Welcome to our CHEATfactor Game Review of Homeworld: Deserts of Kharak. We review the game and then factor in how the available cheats affect the overall game experience. For better or worse, our reviews will help you decide whether or not to use cheats when playing the game.
More often than not when a new entry in a series releases almost twenty years after the original the results are less than spectacular but Homeworld: Deserts of Kharak proves that there's an exception to every rule. It's the rare game that pays homage to it's classic lineage but doesn't rely on it. Instead, it takes the formula established previously and puts enough of a unique twist on it to create a unique experience that somehow still feels familiar. Even if you haven't played the original, there's something for every RTS fan to enjoy in Deserts of Kharak and it's something you should definitely experience, minor issues aside.

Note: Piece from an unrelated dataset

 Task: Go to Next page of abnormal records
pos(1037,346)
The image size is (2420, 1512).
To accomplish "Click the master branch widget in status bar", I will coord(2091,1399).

Deserts of Kharak takes place before the events of 1999's Homeward but it rarely feels like it's just trying to setup the events of the story thanks to dynamic characters are remarkable writing. Your society is clinging to life on a desert planet over ruled by the religious zealots known as the Gaalsien. The game's main character Rachel embarks on a do or die mission to recover an ancient artifact that could change everything and that's why the Gaalsien are willing to do everything to stop you and your mission. It's not the most revolutionary story but it's brought to life thanks well fleshed out characters that you'll not only care about, but care if they succeed or fail.
While interesting, the campaign isn;t without it's flaws. Most of the story's exposition is told through as series of post-mission briefings and info dump that seem more like a chore to read. It helps that they're delivered by mostly stellar voice acting but it can be a bit overwhelming when you're deep into the game. I also found that there was quite a bit of downtime once some of the battles were finished, like waiting for scavengers to finish mining for resources. There are also only two factions in the game, a paltry number compared to most modern RTS games but they're handled well enough here that you won't mind much once you get into the meat of the game.
This is definitely a game that encourages creativity and experimentation over simply building up your army as quickly as possible. While that strategy will always work, Deserts of Kharak allows you to think creatively and even a less powerful army can claim victory against a superpower by great positioning and strategy. Like most RTS games, Deserts of Kharak often becomes more of a question of timing and placement over size and artillery, but they don't hurt of course. The game heavily rewards players who can find the right balance between micromanaging their units and tactical action by giving out quick experience boosts that actually matter. Towards the middle of the game I had leveled up one of my weapons to a level the I felt nearly invincible and it was spectacular.
I often felt like Deserts of Kharak boiled the RTS genre down to it's most basic ideas. Take a game like Starcraft for instance, with upwards of twenty different unit types and compare that with the roughly seven that Deserts of Kharak employs. The fact that this game can do so much with so few is astounding. Nowhere is this more true than with your ship, which serves as your base of operations. It starts out slow and cumbersome, almost feeling like a chore to protect but as you progress through the game and outfit it with new technology and weapons it becomes a major component of your strategy and can eventually feel like an unstoppable war machine. During my time with Deserts of Kharak, I became nearly obsessed with making my base ship as badass as possible.
Battles in Deserts of Kharak are tactical and rewarding. Your enemies are relentless and challenging but I never felt like they were unfair or that I was up against something that I could not defeat, and that's important. I always felt like my next goal, my next victory was in reach, regardless of what I was up against. The game makes minute to minute resource management more important than skill-trees and upgrades which kept me in the middle of the fight and not toggling between menus. Most battles became frantic attempts to get my units in the right position at the right time. Did I fail often? Of course, but it just made me want to get back into the fray even faster. It helps that the game features remarkably realistic voice chatter and sound effects that sound great, especially when playing with surround sound headphones.
Homeworld: Deserts of Kharak quickly became one of my favorite RTS in recent years, and I spent a lot more time with it than even I thought I would. It quickly became one of those games that even when I walked away, I was still thinking about it, thinking about how to better align my armies. It's a remarkably deep game that does a lot with seemingly only a little. Perhaps most important, it takes the lineage from a classic series and uses it to create it's own remarkable legacy. Fans of the RTS genre will want to take the trip back to Homeworld.